Written in June 2024
Zero Waste Warren County, NY, a grassroots activist organization, has been the catalyst for a new approach to recycling in this rural county located at the gateway to the New York State’s Adirondack Region. The county has a population of 65,000 people settled in towns ranging from 500 to 35,000 residents. A County law requires every town to have its own transfer station where residents can bring their garbage and recyclables.
A few years ago, the towns in the County were paying over $200 per ton to recycle the materials collected at their transfer stations, including the cost of trucking them to processing facilities in Albany 60 miles away. The County’s procurement office approved a local paper broker to charge towns only $125 per ton to recycle their old corrugated cardboard (OCC) when the value of OCC hit $150 per ton.

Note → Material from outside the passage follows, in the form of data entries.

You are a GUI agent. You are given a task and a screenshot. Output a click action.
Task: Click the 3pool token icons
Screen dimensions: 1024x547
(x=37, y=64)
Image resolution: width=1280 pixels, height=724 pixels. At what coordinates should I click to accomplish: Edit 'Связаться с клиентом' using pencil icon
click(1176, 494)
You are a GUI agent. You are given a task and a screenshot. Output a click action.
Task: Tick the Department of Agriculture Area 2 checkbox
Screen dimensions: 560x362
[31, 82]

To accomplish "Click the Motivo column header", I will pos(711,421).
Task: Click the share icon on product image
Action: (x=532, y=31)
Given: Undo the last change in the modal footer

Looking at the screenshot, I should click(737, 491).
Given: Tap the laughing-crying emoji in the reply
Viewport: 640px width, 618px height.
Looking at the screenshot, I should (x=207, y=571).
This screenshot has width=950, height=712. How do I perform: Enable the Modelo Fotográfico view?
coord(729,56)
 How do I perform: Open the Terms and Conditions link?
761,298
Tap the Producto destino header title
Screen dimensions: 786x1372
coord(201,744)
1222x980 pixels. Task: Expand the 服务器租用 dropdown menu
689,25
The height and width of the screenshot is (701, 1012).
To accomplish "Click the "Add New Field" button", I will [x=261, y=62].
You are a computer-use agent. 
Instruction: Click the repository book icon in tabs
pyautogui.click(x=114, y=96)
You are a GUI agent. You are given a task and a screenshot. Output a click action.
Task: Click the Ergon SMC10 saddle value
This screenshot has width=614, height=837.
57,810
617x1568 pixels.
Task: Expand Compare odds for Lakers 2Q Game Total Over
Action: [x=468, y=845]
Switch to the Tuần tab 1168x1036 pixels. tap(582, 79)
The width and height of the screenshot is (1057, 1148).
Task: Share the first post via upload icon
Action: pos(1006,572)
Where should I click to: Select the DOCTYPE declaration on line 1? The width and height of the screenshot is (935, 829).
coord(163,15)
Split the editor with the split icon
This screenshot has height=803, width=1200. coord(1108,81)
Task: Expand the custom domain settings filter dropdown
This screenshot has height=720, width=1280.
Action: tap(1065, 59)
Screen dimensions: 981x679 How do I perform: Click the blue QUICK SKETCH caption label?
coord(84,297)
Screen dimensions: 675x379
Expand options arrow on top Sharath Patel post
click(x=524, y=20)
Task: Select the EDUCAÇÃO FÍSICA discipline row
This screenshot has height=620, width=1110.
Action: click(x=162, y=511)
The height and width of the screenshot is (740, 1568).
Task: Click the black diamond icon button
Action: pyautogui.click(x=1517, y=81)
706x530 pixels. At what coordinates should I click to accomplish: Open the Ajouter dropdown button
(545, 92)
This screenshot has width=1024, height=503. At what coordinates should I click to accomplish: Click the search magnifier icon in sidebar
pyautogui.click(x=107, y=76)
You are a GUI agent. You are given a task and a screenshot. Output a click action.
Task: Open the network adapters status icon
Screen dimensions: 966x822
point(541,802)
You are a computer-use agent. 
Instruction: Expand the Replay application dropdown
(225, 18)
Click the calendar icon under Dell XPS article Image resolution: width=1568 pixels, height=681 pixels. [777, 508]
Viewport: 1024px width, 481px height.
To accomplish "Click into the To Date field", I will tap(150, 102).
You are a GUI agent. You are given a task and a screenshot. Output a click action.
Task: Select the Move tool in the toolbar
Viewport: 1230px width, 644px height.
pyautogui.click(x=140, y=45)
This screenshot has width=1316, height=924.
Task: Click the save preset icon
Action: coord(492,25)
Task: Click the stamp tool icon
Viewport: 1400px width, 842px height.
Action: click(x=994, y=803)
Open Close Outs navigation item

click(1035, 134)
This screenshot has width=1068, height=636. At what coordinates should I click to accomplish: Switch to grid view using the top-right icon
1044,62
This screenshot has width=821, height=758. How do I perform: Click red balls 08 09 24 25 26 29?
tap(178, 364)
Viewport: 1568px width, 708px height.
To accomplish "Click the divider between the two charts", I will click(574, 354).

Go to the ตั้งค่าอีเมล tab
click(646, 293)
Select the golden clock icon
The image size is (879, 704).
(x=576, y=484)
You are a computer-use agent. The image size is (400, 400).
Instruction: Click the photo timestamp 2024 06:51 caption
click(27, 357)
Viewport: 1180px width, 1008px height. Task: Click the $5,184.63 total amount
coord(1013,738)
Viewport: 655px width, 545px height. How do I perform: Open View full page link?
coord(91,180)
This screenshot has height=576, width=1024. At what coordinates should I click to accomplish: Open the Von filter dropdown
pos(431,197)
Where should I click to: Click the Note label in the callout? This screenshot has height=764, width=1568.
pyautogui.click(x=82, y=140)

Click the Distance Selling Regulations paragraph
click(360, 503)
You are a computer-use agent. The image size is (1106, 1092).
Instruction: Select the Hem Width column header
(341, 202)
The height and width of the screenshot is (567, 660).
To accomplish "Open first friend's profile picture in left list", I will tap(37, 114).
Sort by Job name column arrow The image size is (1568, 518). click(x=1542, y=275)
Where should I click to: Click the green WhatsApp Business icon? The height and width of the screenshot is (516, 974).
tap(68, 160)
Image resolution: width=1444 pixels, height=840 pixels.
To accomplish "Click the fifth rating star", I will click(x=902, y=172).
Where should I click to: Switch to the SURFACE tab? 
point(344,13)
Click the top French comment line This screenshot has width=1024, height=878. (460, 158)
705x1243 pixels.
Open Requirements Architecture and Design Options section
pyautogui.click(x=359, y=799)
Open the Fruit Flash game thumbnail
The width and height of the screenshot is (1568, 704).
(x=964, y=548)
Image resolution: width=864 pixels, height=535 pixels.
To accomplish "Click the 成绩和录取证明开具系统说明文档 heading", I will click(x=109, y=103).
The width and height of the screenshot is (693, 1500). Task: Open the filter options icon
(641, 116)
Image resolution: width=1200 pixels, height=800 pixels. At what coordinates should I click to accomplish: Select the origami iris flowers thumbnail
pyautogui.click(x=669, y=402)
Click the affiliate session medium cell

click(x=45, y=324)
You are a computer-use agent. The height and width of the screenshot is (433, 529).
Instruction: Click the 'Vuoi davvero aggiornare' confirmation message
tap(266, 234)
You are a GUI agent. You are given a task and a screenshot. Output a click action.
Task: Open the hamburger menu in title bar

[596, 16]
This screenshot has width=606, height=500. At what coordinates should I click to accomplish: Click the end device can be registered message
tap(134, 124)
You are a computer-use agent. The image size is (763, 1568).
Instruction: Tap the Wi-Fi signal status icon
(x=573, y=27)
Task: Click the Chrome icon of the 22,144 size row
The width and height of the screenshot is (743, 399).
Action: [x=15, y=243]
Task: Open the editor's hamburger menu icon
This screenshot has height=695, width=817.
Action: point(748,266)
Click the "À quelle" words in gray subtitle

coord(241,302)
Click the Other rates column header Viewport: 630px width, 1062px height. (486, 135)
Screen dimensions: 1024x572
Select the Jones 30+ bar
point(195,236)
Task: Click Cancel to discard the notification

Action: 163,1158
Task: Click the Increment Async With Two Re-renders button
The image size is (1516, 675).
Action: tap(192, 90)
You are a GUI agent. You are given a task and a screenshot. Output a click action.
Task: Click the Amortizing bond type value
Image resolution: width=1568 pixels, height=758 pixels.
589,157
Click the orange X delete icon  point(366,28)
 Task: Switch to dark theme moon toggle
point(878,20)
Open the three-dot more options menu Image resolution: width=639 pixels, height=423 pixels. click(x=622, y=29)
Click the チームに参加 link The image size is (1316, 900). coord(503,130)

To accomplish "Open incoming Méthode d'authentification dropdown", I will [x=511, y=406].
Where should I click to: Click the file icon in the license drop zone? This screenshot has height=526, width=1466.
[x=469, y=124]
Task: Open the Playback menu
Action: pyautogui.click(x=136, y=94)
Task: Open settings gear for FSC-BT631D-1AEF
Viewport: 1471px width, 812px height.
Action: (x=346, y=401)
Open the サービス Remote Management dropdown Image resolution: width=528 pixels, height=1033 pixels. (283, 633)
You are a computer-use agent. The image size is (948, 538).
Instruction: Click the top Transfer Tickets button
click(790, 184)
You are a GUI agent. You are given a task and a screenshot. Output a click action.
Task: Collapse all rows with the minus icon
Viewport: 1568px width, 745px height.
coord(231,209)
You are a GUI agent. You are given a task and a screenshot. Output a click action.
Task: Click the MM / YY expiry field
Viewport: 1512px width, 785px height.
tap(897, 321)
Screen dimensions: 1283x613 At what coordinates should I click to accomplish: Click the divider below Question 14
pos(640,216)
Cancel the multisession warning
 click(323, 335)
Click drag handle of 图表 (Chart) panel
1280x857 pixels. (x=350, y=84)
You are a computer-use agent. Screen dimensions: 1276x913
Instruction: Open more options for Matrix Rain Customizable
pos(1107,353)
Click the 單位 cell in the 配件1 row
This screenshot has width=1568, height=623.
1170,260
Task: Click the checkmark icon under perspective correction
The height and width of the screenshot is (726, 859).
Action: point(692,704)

Zero Waste Warren County then proposed that each of the town transfer stations send source separated materials, dropped off by residents to a County aggregation facility to be constructed at one of the county’s largest transfer stations in the town of Queensbury. From this aggregation point, processors and end use manufacturers would pick up the materials. The towns and the County would earn revenue from these companies for their well-sorted and baled materials.
This new recycling infrastructure would represent a fresh start for recycling in Warren County.
From the proposed County aggregation facility, paper mills, plastic, glass and e scrap processing plants would send tractor-trailers to pick up the baled and consolidated materials for recycling.
Although data from the towns is not available from many of the County’s transfer stations, Zero Waste Warren County estimates that the local governments in the County would save up to $200,000 annually from the new system. The data from the towns is required by law to be reported annually to the state Department of Environmental Conservation (DEC).
Zero Waste Warren County traveled to the small town of North Elba, NY in the Adirondack Park to see a similar source separation recycling system operated by the town’s Public Works Department. North Elba bales and aggregates all the recyclables brought to the transfer station, and despite its distance from a four-lane road, have succeeded in getting all its recyclables picked up and paid for by recycling mills.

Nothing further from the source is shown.